The Generalist Repository Ecosystem Initiative (GREI) has as one of its objectives the implementation of open metrics. A consistent approach to data citations is an important step to drive meaningful metrics that provide visibility on data usage, signal the added value of data repositories and enable reporting on the reach of NIH-funded research data. Make Data Count has engaged with the GREI repositories to review their existing approaches to data citations and develop a common resource on best practices for handling data citations at repositories.

Why data citations? 

Data citations are a useful measure to gain understanding on the use of research data. Data citations recognize the individual(s) or organization(s) that collected and shared the data, and researcher surveys regularly show that researchers value receiving citations to their dataset (see for example The State of Open Data report, or research by Kathleen Gregory and colleagues). 

Kathleen Gregory et al. ‘A survey investigating disciplinary differences in data citation’. Figure 14 showing preferences for how respondents would like others to refer to their own data.

Many repositories have taken steps to implement workflows to collect and expose citations, and importantly, recent developments in machine learning have opened up new ways to identify citations to data and scale the data citations available to the community.

GREI repositories best practices

All of the GREI repositories (Dataverse, Dryad, Figshare, Open Science Framework, Mendeley Data, Vivli, and Zenodo) already collect data citations or have it on their roadmap to add this feature. Building on their practices and experience in this area, this group of generalist repositories has developed a set of recommendations for handling data citations in repositories. The recommendations include information for how repositories can handle different aspects of data citations:

Workflows to collect, store and expose data citations

  • Collecting data citations: This can take place through self report by authors as part of the data deposit process, or by harvesting data citations from external sources such as DataCite, Crossref, Dimensions, Europe PMC or NASA ADS.
  • Storing data citations: Repositories collect data citations via the metadata for the datasets they host, the recommendations for handling citations are based on the metadata fields recommended by GREI to establish a relationship between the dataset and the citing object.
  • Exposing data citations: Repositories should expose the citations on the landing page for the dataset record, indicating the provenance (i.e. source) for the data citation. 

‘Cite As’ template

The recommendations advise data repositories to provide a citation template on the landing page of the dataset, in order to encourage researchers and other parties to cite datasets they use. 
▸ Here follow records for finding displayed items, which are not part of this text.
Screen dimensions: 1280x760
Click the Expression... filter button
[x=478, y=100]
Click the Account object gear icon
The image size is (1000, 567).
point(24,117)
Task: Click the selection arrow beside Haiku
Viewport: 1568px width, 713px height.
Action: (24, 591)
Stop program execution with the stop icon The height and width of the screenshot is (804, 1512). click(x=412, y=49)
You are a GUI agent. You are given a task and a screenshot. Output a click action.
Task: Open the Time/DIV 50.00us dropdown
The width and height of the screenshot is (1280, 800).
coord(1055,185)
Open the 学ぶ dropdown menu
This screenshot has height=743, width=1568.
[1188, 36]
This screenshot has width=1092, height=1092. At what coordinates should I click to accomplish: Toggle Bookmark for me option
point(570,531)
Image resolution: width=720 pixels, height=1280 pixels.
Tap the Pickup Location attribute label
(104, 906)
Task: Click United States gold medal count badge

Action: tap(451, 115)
‘Cite As’ template example from Dryad.

Aggregation & discoverability of data citations

In order to enable aggregation and discoverability of the connections between datasets and other scholarly objects, data citations should be submitted to DataCite. In addition to making data citations available to the community via its API services, Data Cite also exposes citations via the DataCite Commons portal, which enables searches for resources with persistent identifiers and connections to metadata provided by DataCite, Crossref, ORCID, ROR and re3data.

Data Citation Corpus

The community has so far lacked a straightforward way of obtaining information about data citations from different repositories and across the literature. To address this challenge, DataCite is working on the development of the Data Citation Corpus, which will provide a centralized resource that compiles data citations from a variety of sources, and make data citation information readily and openly available to the community.

The Data Citation Corpus will include data citations in DataCite; this incorporates citations deposited by DataCite-member repositories, including the GREI repositories. We invite all repositories to contribute their data citations to DataCite so that those citations can be integrated into the Data Citation Corpus.

A need for further community discussion 

The discussions within the GREI group leading to these recommendations have highlighted many areas of alignment across these generalist repositories for the handling of data citations. At the same time, our discussions also made it clear that there are areas where additional community discussion is needed in order to develop further consensus and guidance. A particular theme that sparked interest relates to the designation of provenance of data citations, and the level of detail that repositories and DataCite should provide on this. The group felt that signaling the level of validation for the data citation (i.e. whether the citation is verified by an independent curator, it is self reported by the author, harvested from another source etc.) could help increase trust in this information, but we feel that guidance on this would require a broader community conversation. We welcome input from the community on this and other topics that may be useful to explore for future updates to the GREI recommendations.

We hope that this GREI resource for data citations encourages other repositories to adopt workflows to collect, store and expose citations to data in an open and consistent manner. We welcome feedback from the community on these recommendations, do you have feedback or suggestions? Please contact GREI.

About GREI

The Generalist Repository Ecosystem Initiative (GREI) is a U.S. National Institutes of Health (NIH) program sponsored by the Office of Data Science Strategy that has brought together seven generalist repositories to collaborate on establishing “a common set of cohesive and consistent capabilities, services, metrics, and social infrastructure” and increasing awareness and adoption of the FAIR principles.